Going from a zero budget to $3 million for a first-time director is a leap of faith all too rare; hats off to Rhombus Media for recognizing the team’s talent not only from the trailer but especially from how polished and confident Treevenge is. And while the original Hobo trailer keeps with the ’70s grindhouse aesthetic of gritty melodrama, in the film Eisener delves into many different toy trunks as an influence, and he isn’t shy about it, either. Shot in anamorphic widescreen (Carpenter) with deeply saturated colors (Argento), the film plies the “anything goes" gore fests of early Peter Jackson (think Dead Alive) filtered through the Troma (The Toxic Avenger) ’80s. For a first-time feature, Hobo is supremely confident; characters are boldly introduced through well-worn stereotypes—the hooker with the heart of gold, the psychotic, smirking villains, and the reticent hero—and play out in an arc familiar to anyone who’s been raised on the same diet of exploitation and horror.

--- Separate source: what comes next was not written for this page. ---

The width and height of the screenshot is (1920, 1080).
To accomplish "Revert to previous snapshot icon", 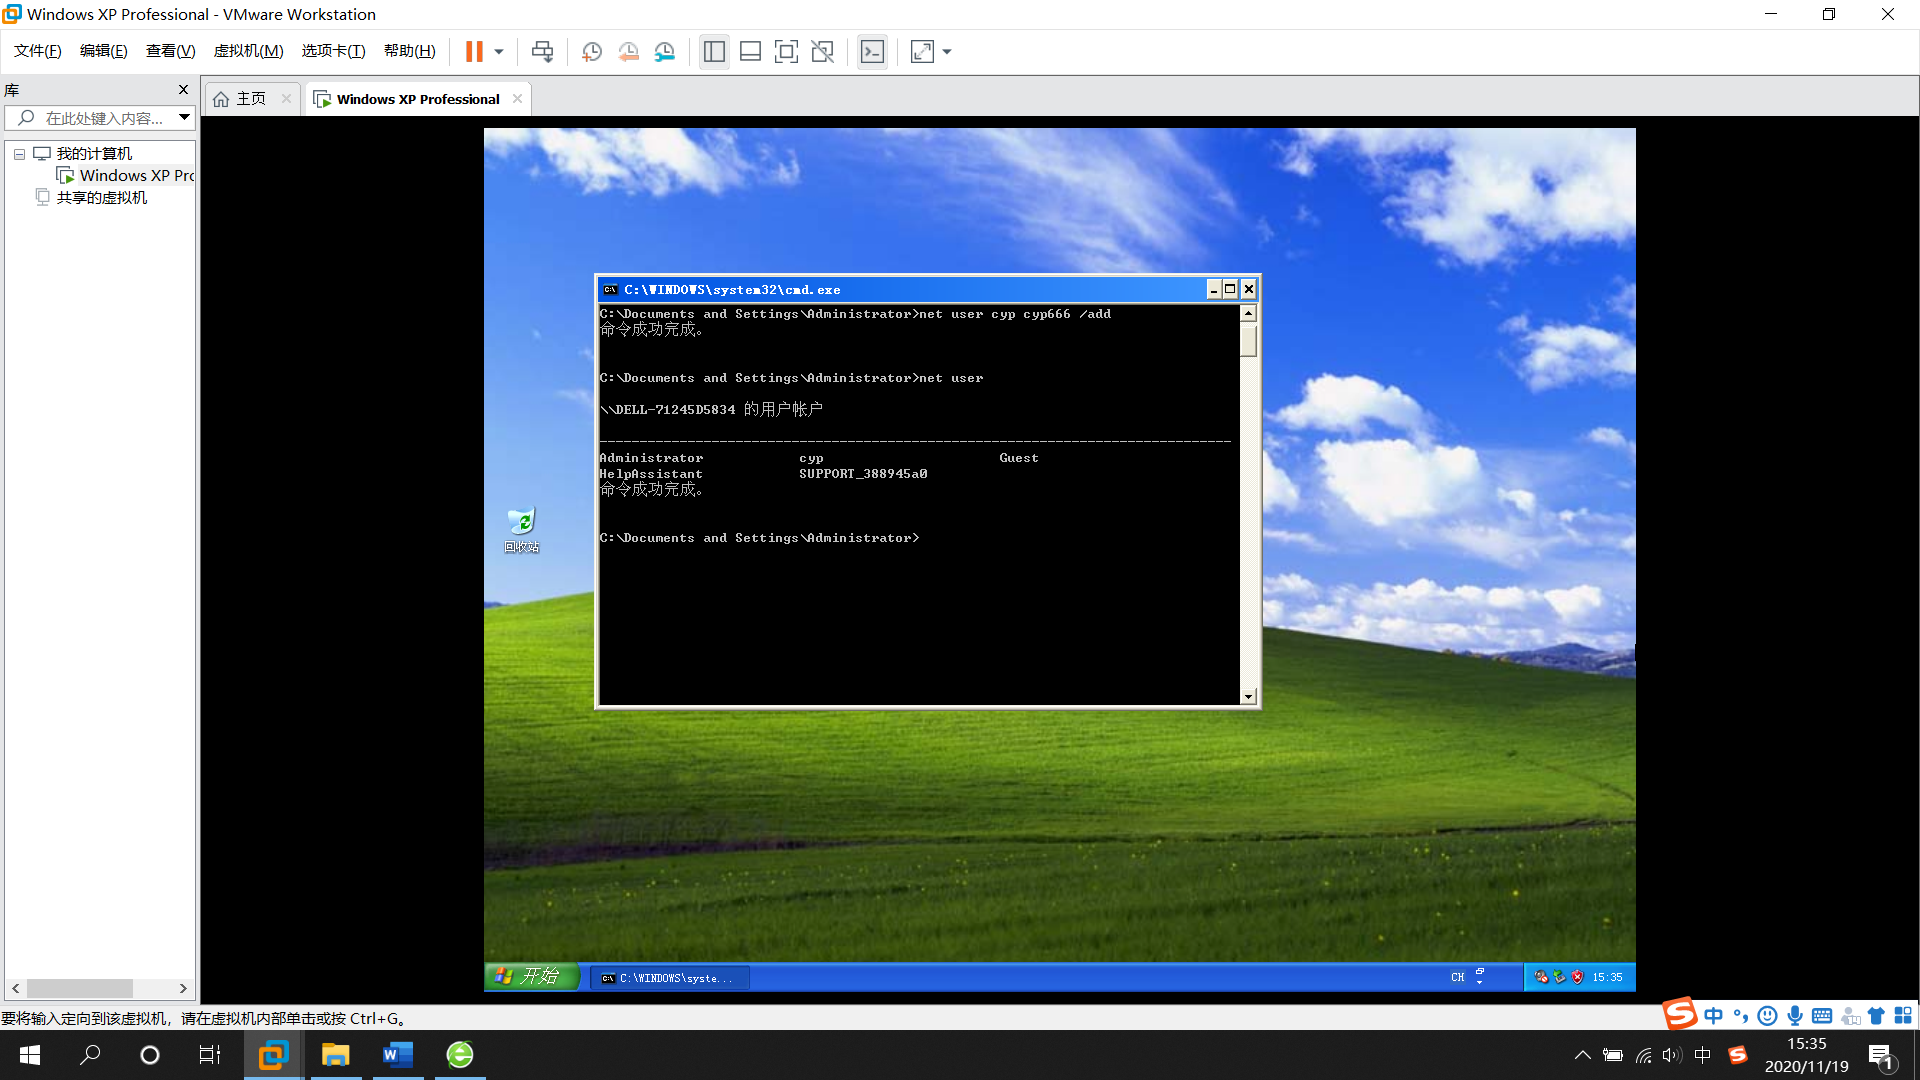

But we don’t necessarily watch these types of films for story and depth of character, sometimes we come for sensations; Eisener and writer Davies provide the viewer with a candy-coated cavalcade of nonstop shocks and giggles for the ADD-addled B-movie lover’s mind. Every frame of Hobo is filled with pulsating life and death; not a minute is wasted due to Eisener’s sharp editing and need to make this shoot count. However, they do provide the viewer with an anchor amongst the mayhem, lest the barrage of Day-Glo splatter becomes overwhelming. (And it can, if you’re not vibrating on the same frequency.) That anchor is Hauer.
A leading man’s life in his rearview mirror, Rutger Hauer at this point in his career was relegated to doctors, sidekicks, and villains. What a brilliant stroke it was to get him for Hobo. His commanding, hulking presence provides a literal center to the film, but more importantly he gives the movie an unexpected poignancy—67 years old at the time, his weathered face emitted a shorthand for being beat down by life. But it’s the Hauer grin, the sideways smile when he’s about to hand someone their comeuppance that really sells it. While nearly everyone else in the film is flailing at the top of their lungs (on purpose, I suppose; it’s that kind of movie), Hauer knows all too well that a perfect pause is as good as a well-placed zinger. His character may be nameless, but Rutger Hauer provides him with the beating heart of the picture.
I can’t help but feel that there’s a bit of Eisener and friends reflected in the Hauer character—the hobo staring through the pawn shop window at the lawnmower on display, dreaming of a better future for himself. Eisener dreamed of making a movie, and, unlike the titular hero of Hobo with a Shotgun, he got to take it down and wheel it out of the shop.